Fanon was also aware that Martinique was going through a decisive period. In October 1945, Aimé Césaire ran for parliament as a member of the Communist Party, and Fanon was present at the meeting at which a woman fainted, so powerful was the poet-politician’s oratory.108 Césaire was one of three Communist députés returned by Martinique. In 1956, he resigned from the Communist Party to found his own Parti Populaire Martiniquais, but he held his parliamentary seat until 1993.109 Writing in 1955, Fanon would describe the liberation of Martinique in 1943 as the island’s first metaphysical experience and as the first awakening of a distinctively Martinican political consciousness.110 The election of Communist députés was a logical development of that consciousness, but it was still an ambiguous consciousness in that Martinique had relied on ‘the France of the Liberation to struggle against the economic and political power of the sugar plantocracy’.111 Fanon’s experience of racism in the French army and of the racism of sections of the French population had sown serious doubts in his mind as to what ‘the France of the Liberation’ really meant.

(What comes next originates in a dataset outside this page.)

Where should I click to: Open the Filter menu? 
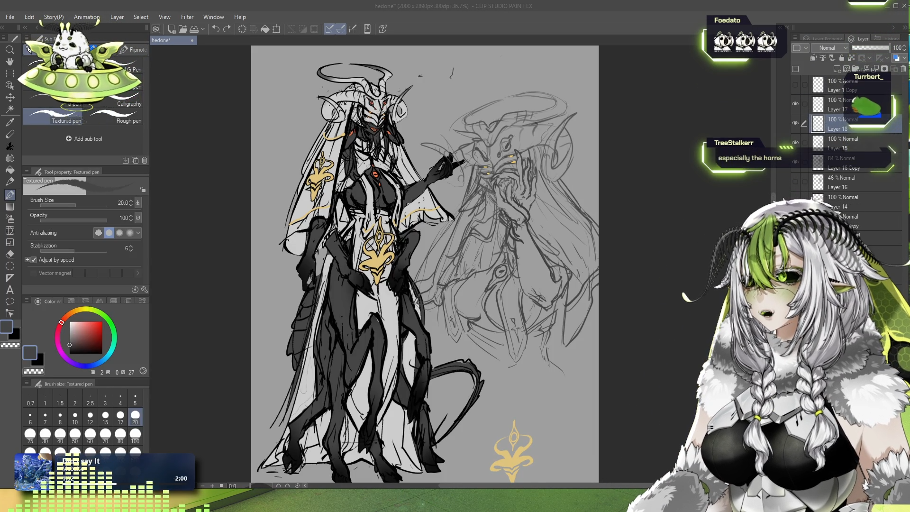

Perhaps more significantly still, Martinicans were discovering that the Césaire of the Cahier was right: they were black, and not Europeans.

Fanon rarely spoke of his wartime experience, even when he was with friends, but on a number of occasions he did cite a very bitter passage from Césaire’s ‘discourse on colonialism’ of 1951. Here, Césaire speaks of the need to explain to ‘the very distinguished, very humanistic and very Christian bourgeois of the twentieth century’ that a Hitler slumbers within him and that what he cannot forgive Hitler for are not his crimes in the abstract, but ‘the crime against the white man, the humiliation of the white man, the fact that he applied to Europe the colonial practices that had previously been applied only to the Arabs of Algeria, the coolies of India and the negroes of Africa’.112 It is unlikely that Fanon reached this conclusion in 1945, and his obvious conviction that the angry Césaire was right was influenced by his experiences in Algeria from 1953 onwards. It is, on the other hand, clear that the dis-illusionment he had felt had opened up a festering wound that would not heal.